■ **Stated task**
Begin at the line that has "Screen dimensions: 1389x868" and stop after the line that has "pyautogui.click(x=180, y=72)". Write those lines out again, requests included, but scale each click coordinate in the answers by 0.9 and round it to a whole number (halves round up), leaving the pictures out.

■ **Data for processing**

[start]

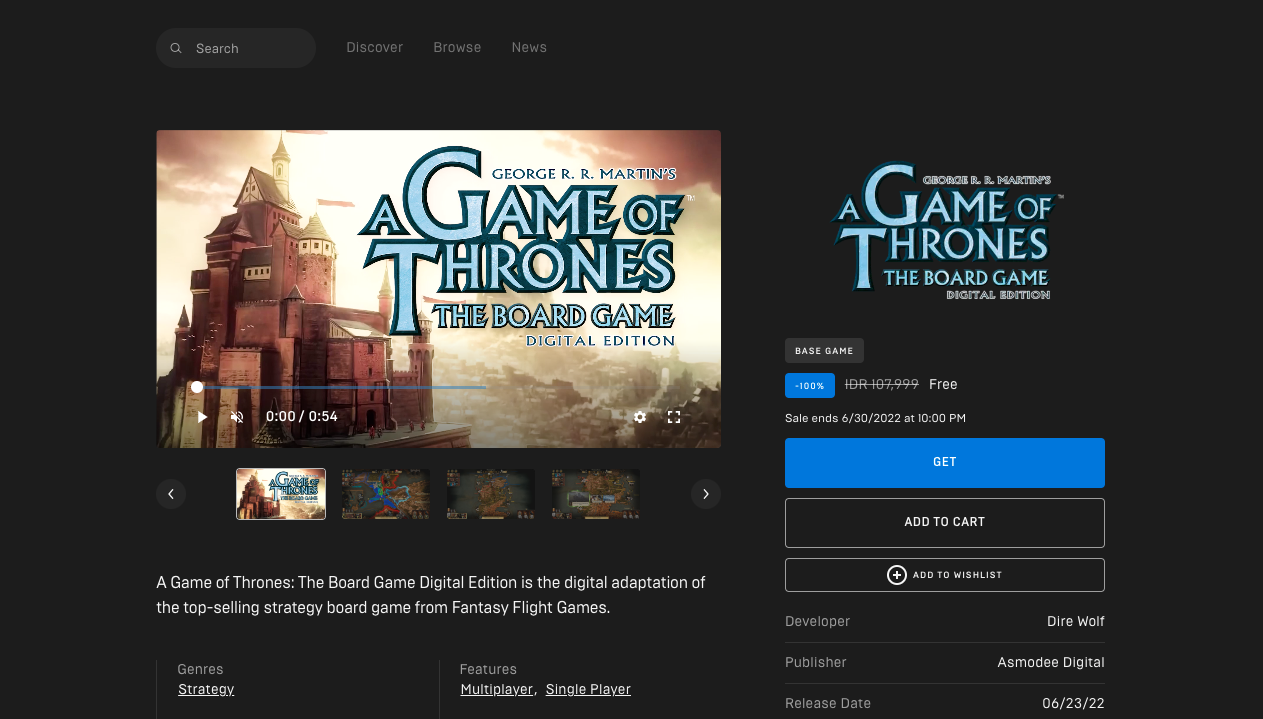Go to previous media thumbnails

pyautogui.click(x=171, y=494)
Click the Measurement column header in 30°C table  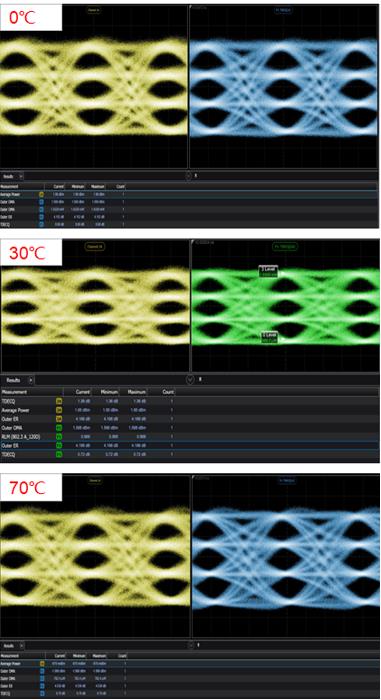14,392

[end]
[start]

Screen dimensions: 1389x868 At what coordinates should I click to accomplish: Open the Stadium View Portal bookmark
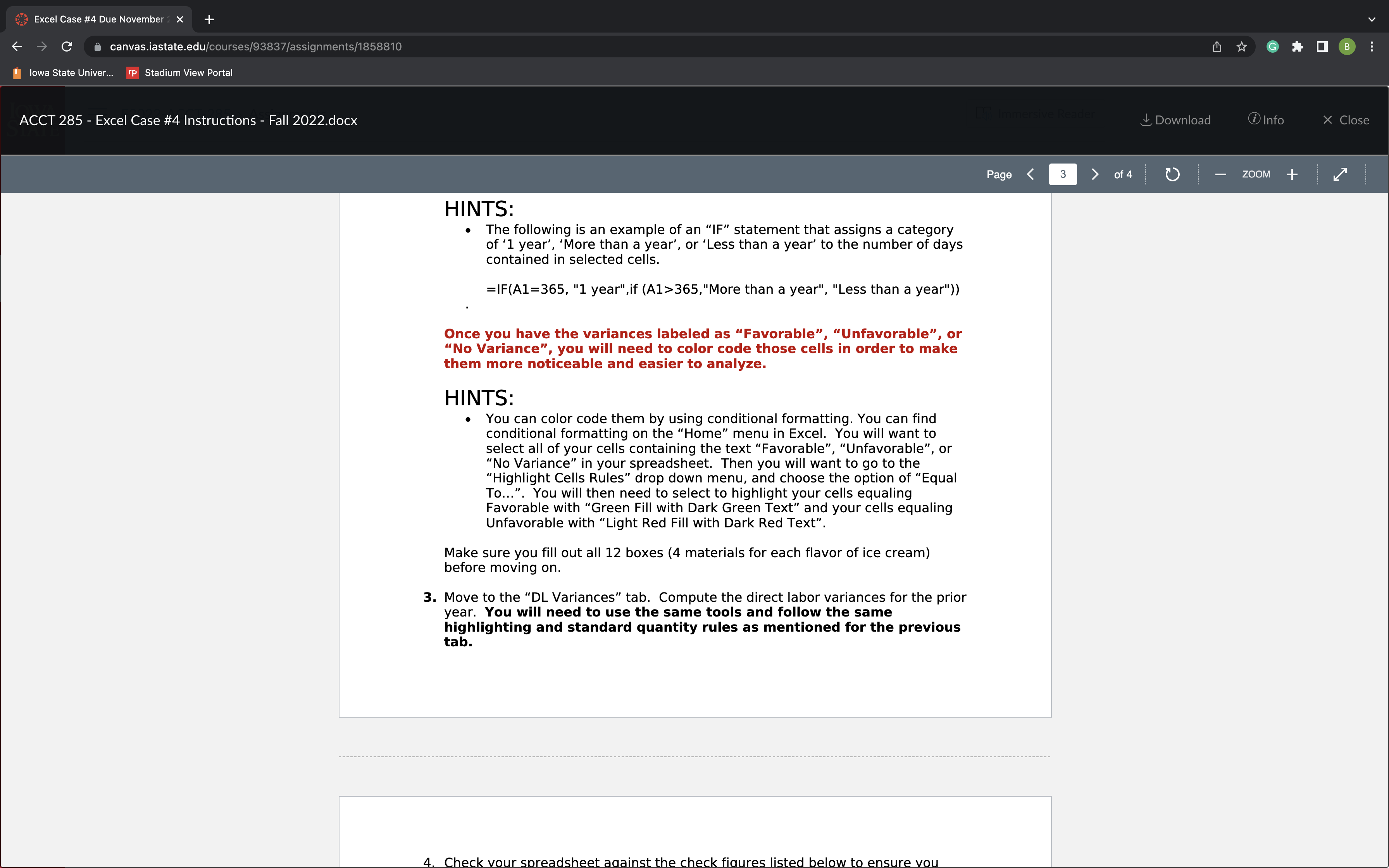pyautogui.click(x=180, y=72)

[end]

■ **Result of this exercise**
Screen dimensions: 1389x868 At what coordinates should I click to accomplish: Open the Stadium View Portal bookmark
pyautogui.click(x=162, y=65)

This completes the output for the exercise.